To do >>
Every record must be written out once more, with nothing added or omitted.

Information >>

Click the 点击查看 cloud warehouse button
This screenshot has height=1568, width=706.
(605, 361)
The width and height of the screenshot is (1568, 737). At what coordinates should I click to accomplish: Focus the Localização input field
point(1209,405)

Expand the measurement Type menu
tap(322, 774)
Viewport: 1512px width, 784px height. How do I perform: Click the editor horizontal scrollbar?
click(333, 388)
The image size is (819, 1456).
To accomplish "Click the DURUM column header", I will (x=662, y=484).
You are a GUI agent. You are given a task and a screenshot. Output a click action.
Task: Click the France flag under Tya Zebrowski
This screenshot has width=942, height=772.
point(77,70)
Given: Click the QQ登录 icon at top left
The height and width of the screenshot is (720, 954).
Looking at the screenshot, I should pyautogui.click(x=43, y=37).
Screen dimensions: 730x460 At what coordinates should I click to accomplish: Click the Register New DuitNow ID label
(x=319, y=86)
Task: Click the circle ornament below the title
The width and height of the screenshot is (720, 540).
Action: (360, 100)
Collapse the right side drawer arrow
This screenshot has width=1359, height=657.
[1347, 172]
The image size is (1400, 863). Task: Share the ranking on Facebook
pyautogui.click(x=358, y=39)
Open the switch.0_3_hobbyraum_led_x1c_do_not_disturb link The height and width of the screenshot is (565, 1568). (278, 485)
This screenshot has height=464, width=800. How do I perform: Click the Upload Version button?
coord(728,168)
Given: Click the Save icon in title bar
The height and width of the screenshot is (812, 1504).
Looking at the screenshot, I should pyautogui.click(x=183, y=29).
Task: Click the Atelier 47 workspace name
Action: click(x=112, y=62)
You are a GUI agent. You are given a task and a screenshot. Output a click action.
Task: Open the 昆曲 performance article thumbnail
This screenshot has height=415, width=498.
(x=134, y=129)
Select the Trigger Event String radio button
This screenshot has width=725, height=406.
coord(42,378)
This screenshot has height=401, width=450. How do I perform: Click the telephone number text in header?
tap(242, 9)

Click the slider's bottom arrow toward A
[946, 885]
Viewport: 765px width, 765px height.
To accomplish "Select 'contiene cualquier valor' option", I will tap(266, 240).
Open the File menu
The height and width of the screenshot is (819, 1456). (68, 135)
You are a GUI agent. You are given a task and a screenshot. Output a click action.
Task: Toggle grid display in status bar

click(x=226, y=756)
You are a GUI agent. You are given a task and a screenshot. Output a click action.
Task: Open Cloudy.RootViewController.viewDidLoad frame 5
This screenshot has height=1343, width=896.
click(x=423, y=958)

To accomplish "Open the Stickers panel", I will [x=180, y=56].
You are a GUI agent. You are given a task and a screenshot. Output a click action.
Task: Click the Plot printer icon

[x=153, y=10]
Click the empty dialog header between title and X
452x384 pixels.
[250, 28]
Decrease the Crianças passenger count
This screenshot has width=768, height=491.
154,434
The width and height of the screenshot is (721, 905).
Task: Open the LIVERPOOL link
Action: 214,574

Answer to this problem >>
Click the 点击查看 cloud warehouse button
This screenshot has height=1568, width=706.
(605, 361)
The width and height of the screenshot is (1568, 737). At what coordinates should I click to accomplish: Focus the Localização input field
point(1209,405)

Expand the measurement Type menu
tap(322, 774)
Viewport: 1512px width, 784px height. How do I perform: Click the editor horizontal scrollbar?
click(333, 388)
The image size is (819, 1456).
To accomplish "Click the DURUM column header", I will (x=662, y=484).
You are a GUI agent. You are given a task and a screenshot. Output a click action.
Task: Click the France flag under Tya Zebrowski
This screenshot has width=942, height=772.
point(77,70)
Given: Click the QQ登录 icon at top left
The height and width of the screenshot is (720, 954).
Looking at the screenshot, I should pyautogui.click(x=43, y=37).
Screen dimensions: 730x460 At what coordinates should I click to accomplish: Click the Register New DuitNow ID label
(x=319, y=86)
Task: Click the circle ornament below the title
The width and height of the screenshot is (720, 540).
Action: (360, 100)
Collapse the right side drawer arrow
This screenshot has width=1359, height=657.
[1347, 172]
The image size is (1400, 863). Task: Share the ranking on Facebook
pyautogui.click(x=358, y=39)
Open the switch.0_3_hobbyraum_led_x1c_do_not_disturb link The height and width of the screenshot is (565, 1568). (278, 485)
This screenshot has height=464, width=800. How do I perform: Click the Upload Version button?
coord(728,168)
Given: Click the Save icon in title bar
The height and width of the screenshot is (812, 1504).
Looking at the screenshot, I should pyautogui.click(x=183, y=29).
Task: Click the Atelier 47 workspace name
Action: click(x=112, y=62)
You are a GUI agent. You are given a task and a screenshot. Output a click action.
Task: Open the 昆曲 performance article thumbnail
This screenshot has height=415, width=498.
(x=134, y=129)
Select the Trigger Event String radio button
This screenshot has width=725, height=406.
coord(42,378)
This screenshot has height=401, width=450. How do I perform: Click the telephone number text in header?
tap(242, 9)

Click the slider's bottom arrow toward A
[946, 885]
Viewport: 765px width, 765px height.
To accomplish "Select 'contiene cualquier valor' option", I will tap(266, 240).
Open the File menu
The height and width of the screenshot is (819, 1456). (68, 135)
You are a GUI agent. You are given a task and a screenshot. Output a click action.
Task: Toggle grid display in status bar

click(x=226, y=756)
You are a GUI agent. You are given a task and a screenshot. Output a click action.
Task: Open Cloudy.RootViewController.viewDidLoad frame 5
This screenshot has height=1343, width=896.
click(x=423, y=958)

To accomplish "Open the Stickers panel", I will [x=180, y=56].
You are a GUI agent. You are given a task and a screenshot. Output a click action.
Task: Click the Plot printer icon

[x=153, y=10]
Click the empty dialog header between title and X
452x384 pixels.
[250, 28]
Decrease the Crianças passenger count
This screenshot has width=768, height=491.
154,434
The width and height of the screenshot is (721, 905).
Task: Open the LIVERPOOL link
Action: 214,574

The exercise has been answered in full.